- _Data listing_
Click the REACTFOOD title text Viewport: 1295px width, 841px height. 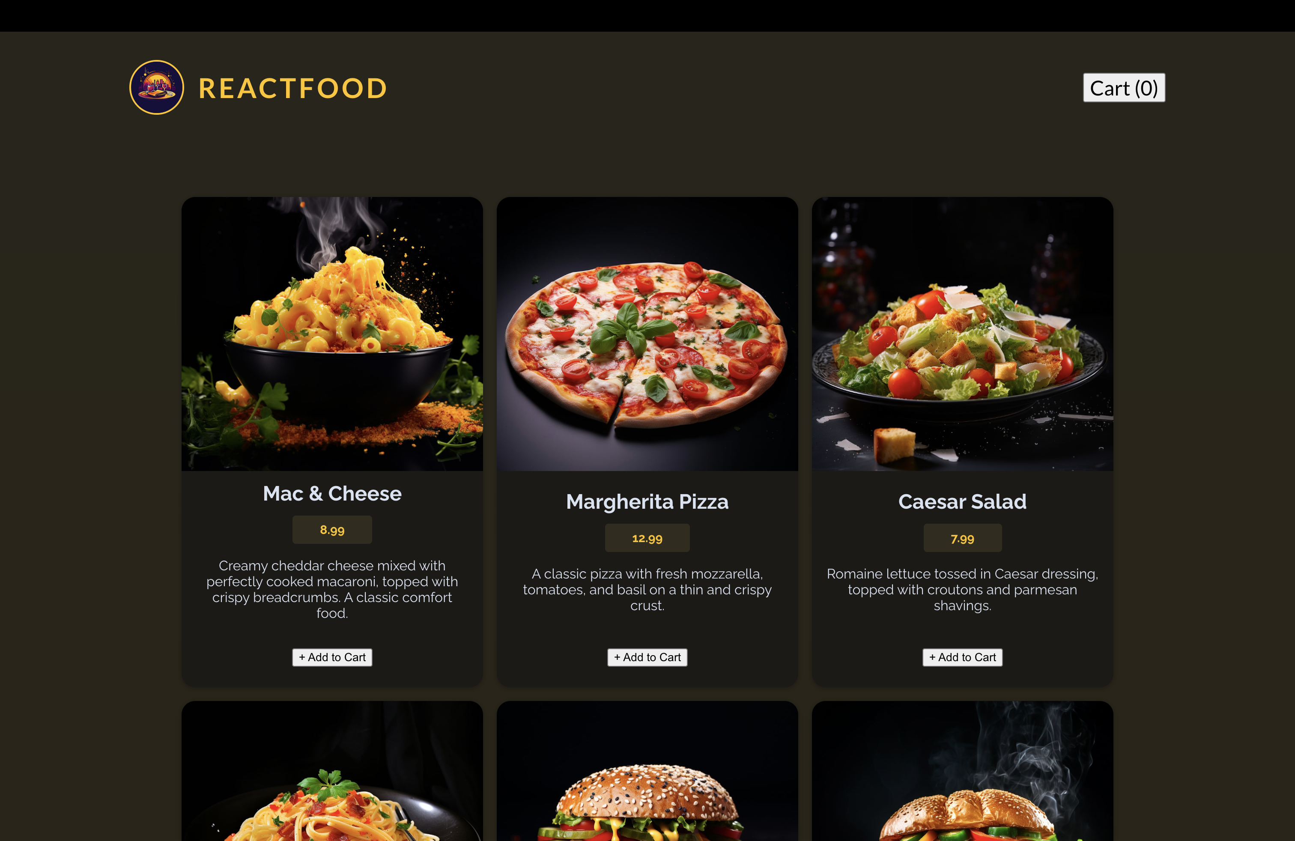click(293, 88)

* * *

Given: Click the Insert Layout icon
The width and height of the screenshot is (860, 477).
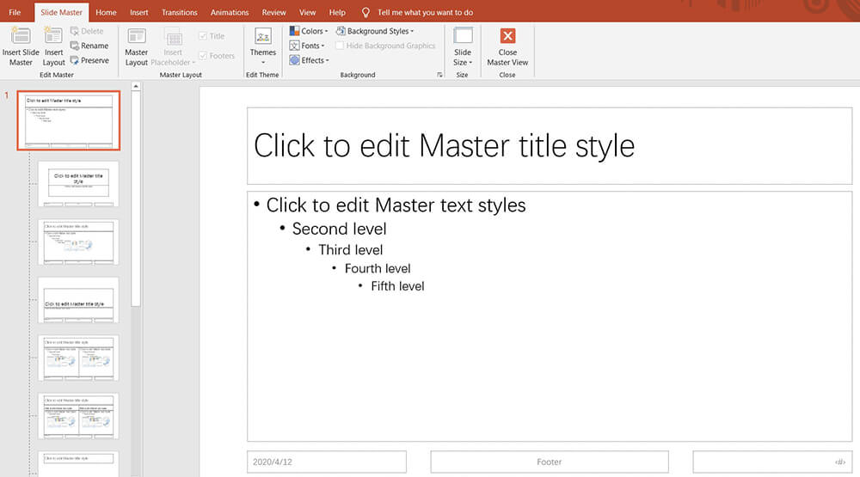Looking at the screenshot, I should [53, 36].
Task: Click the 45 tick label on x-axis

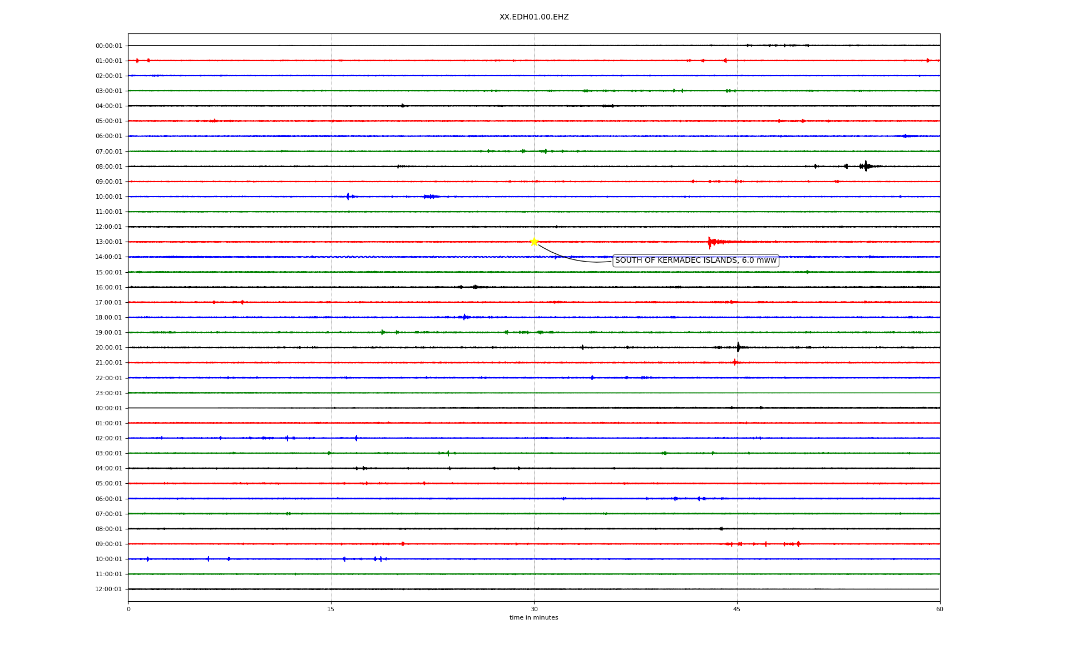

...

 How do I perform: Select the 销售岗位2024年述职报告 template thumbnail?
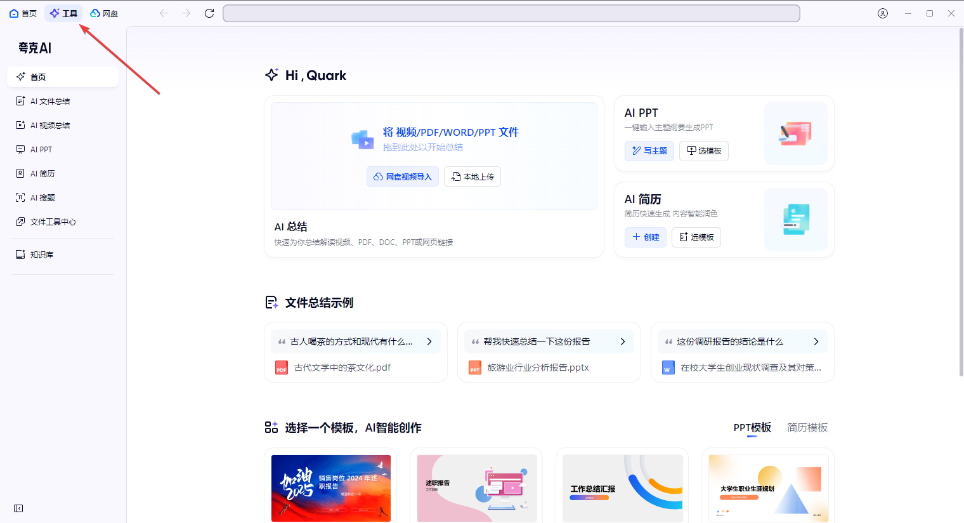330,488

- _Short exercise_
Copy the records from the line with "Given: Click the Insert Layout icon" to the line with "Task: Click the 45 tick label on x-axis", substituting "Tap" for "Click" and leaving everything else as it is. Omit the pictures.

- _Written solution_
Given: Tap the Insert Layout icon
The width and height of the screenshot is (860, 477).
Looking at the screenshot, I should [53, 36].
Task: Tap the 45 tick label on x-axis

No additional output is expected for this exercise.